Orson turned back and smiled innocently at her. Then he waved to the knights. “You pricks have been going on forever about getting to fight me. Well, here’s your shot.” He motioned to them with curling fingers, the classic ‘bring it on’ gesture. Kol had never imagined someone would actually do that in real life, but Orson Gregory had exceeded real life in countless ways.
“Have at me.” Orson advanced, until he stood well ahead of Kol and Harper.
All three knights watched Orson and only Orson, the man who had led the riot at their Pinnacle, who’d fought their Hierarchia before its fall and after, who’d beat the Thunderworks general who’d orchestrated their end.
Zarag moved first and alone. He shot from the entryway and sent a shockwave in his wake. The blades he held in each fist grew, steaming, as he went.
The knight appeared above Orson and dropped like a brick, swords down.
Orson sidestepped the attack. He swung his sword once as he leaped away.

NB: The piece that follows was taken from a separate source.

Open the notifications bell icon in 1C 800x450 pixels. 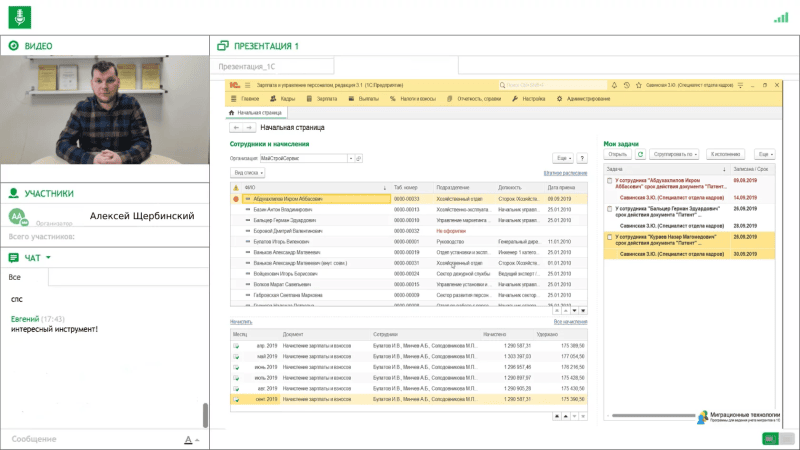click(x=615, y=87)
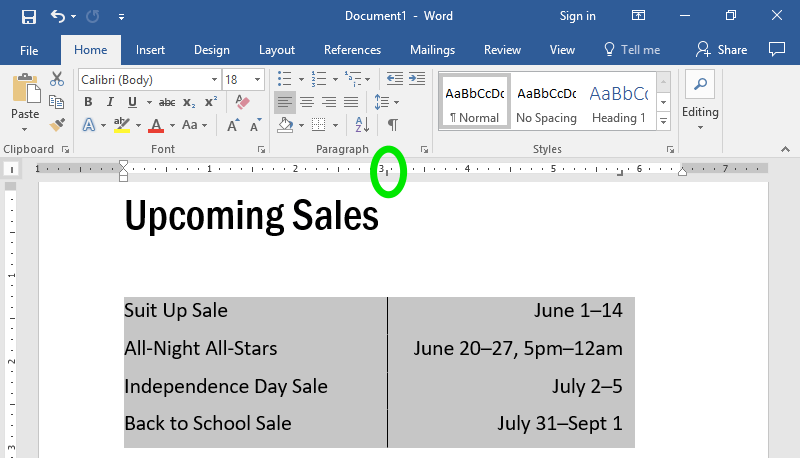Switch to the Insert tab
The height and width of the screenshot is (458, 800).
(150, 50)
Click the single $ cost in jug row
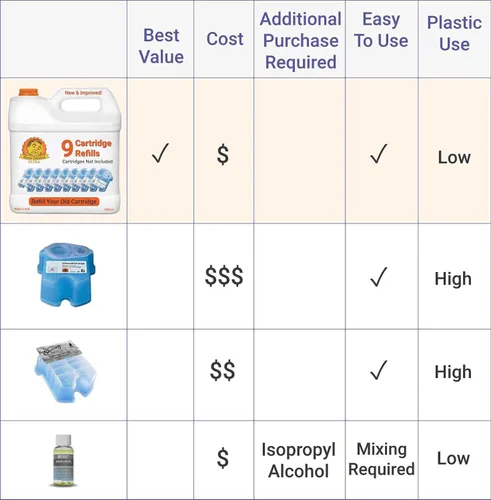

Zarag’s blades hit the pavement with another shockwave through the ground. One of the sword blades fell from its hilt. It shook the ground again when it crashed, smoking, to the walkway.
“Not a bad trick.” Orson flourished his sword again. “But the big problem with you guys is you haven’t fought anybody. I mean, where did Helmont send you, to scare townspeople into helping the Liberty Corps? How many real showdowns like this have you had? It’s the same problem the Hierarchia faced at the end. Their Administrators were real scary when I was just some guy, but I lived long enough to see them go out like chumps against Thunderworks.”
“Lunatic!” Harper jumped to Kol, behind his shield. “He’s really enjoying this. He’s playing with them.”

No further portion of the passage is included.